Stored data entries:
/---

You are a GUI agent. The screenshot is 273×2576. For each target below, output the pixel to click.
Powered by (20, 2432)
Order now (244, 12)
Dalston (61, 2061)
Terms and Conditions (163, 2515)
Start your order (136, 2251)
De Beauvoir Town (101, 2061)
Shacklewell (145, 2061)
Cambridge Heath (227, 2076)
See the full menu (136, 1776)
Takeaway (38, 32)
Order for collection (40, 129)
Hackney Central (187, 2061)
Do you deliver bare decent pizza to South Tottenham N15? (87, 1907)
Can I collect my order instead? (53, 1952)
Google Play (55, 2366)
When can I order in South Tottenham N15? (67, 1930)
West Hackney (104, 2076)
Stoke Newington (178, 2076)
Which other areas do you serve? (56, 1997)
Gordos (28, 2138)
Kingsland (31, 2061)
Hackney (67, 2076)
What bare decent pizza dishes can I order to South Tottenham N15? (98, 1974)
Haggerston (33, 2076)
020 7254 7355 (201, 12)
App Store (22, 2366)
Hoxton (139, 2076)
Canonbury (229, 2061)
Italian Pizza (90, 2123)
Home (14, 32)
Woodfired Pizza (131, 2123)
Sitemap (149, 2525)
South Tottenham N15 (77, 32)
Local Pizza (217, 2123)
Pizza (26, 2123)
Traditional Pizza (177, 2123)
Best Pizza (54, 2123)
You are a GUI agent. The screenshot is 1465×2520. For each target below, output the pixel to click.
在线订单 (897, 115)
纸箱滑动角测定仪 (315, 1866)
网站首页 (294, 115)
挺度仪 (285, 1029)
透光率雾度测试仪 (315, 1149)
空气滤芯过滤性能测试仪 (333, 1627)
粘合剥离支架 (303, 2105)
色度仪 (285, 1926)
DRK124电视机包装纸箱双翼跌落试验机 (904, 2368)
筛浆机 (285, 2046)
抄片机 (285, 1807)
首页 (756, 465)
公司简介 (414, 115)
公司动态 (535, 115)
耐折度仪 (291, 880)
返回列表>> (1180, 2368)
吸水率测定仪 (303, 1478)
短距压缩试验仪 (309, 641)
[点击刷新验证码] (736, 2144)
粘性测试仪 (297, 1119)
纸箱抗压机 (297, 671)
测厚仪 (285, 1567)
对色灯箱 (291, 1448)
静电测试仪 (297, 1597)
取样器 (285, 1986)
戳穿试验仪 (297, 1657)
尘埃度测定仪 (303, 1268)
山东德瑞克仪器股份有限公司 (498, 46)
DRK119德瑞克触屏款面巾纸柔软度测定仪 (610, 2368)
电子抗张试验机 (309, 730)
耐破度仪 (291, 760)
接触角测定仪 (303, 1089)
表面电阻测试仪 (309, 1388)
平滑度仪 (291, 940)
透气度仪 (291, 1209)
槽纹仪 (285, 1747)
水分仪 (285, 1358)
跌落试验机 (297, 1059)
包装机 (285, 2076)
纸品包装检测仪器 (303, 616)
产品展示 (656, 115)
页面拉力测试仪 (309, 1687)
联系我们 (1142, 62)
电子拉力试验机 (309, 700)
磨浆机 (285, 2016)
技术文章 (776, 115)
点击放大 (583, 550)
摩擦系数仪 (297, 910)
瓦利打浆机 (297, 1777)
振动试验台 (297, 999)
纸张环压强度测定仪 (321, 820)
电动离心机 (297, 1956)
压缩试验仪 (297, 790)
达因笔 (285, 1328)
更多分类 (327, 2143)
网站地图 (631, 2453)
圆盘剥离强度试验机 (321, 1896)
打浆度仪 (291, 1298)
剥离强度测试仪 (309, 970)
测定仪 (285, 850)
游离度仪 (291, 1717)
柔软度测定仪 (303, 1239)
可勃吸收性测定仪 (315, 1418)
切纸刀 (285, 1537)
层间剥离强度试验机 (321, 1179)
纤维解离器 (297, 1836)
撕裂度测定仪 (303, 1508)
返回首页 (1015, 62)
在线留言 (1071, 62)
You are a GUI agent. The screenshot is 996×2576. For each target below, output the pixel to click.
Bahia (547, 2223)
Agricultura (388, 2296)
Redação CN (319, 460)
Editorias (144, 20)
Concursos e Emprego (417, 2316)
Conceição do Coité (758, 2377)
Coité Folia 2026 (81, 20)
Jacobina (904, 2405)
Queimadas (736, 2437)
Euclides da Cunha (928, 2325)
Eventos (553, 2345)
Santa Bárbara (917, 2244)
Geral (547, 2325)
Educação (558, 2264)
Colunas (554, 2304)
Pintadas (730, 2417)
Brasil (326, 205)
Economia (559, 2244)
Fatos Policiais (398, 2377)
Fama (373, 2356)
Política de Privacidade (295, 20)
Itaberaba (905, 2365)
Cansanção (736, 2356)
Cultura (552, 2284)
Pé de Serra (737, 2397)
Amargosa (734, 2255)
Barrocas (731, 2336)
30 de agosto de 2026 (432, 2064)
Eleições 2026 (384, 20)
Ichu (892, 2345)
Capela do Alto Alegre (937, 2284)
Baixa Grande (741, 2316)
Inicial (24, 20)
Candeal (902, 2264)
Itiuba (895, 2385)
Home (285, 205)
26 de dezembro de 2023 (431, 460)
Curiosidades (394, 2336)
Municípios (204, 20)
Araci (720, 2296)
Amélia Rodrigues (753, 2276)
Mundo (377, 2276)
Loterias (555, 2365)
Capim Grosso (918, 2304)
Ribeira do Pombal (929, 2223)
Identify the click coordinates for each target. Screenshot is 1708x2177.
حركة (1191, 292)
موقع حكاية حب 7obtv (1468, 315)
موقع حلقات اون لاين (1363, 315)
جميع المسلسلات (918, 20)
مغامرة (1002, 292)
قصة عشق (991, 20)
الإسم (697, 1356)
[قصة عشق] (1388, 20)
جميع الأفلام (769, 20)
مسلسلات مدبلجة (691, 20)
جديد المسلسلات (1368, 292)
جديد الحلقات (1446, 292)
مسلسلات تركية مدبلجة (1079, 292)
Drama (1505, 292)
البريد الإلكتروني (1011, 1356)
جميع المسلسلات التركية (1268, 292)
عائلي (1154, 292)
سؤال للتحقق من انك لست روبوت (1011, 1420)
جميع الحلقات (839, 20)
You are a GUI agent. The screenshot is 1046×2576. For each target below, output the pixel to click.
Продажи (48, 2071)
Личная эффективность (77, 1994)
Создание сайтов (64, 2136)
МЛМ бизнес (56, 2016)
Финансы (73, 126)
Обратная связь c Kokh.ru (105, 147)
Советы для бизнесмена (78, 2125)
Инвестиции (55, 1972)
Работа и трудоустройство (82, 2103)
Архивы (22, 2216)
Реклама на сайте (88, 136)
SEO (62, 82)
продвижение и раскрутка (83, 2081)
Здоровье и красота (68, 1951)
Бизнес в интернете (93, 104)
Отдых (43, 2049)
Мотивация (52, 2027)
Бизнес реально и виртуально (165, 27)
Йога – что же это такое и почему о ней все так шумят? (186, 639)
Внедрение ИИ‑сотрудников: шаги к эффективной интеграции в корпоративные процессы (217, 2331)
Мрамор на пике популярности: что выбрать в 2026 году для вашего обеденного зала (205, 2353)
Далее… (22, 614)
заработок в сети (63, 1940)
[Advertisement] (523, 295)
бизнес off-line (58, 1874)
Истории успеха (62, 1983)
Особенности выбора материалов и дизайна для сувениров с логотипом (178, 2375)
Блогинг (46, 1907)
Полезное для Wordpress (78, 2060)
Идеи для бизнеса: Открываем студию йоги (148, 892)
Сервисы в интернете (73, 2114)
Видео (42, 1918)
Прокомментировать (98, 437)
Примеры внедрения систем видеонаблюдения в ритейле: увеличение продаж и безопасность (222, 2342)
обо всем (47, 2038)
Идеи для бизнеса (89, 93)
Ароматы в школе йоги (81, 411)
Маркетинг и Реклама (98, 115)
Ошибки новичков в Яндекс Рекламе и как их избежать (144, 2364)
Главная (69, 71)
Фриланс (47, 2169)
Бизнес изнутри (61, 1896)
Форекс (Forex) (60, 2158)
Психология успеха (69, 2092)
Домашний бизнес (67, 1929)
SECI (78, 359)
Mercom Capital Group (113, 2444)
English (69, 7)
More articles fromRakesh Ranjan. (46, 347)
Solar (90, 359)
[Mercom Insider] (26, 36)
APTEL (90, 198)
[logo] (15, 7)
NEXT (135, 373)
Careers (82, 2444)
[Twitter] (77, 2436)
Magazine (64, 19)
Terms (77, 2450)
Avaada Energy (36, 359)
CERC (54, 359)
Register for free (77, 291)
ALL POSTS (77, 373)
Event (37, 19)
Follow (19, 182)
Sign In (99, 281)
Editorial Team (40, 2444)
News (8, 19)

\---

| Task details |
Filter the lines above, keeping and copying those that contain "each".

| Written reply |
You are a GUI agent. The screenshot is 273×2576. For each target below, output the pixel to click.
You are a GUI agent. The screenshot is 1465×2520. For each target below, output the pixel to click.
You are a GUI agent. The screenshot is 996×2576. For each target below, output the pixel to click.
Identify the click coordinates for each target. Screenshot is 1708x2177.
You are a GUI agent. The screenshot is 1046×2576. For each target below, output the pixel to click.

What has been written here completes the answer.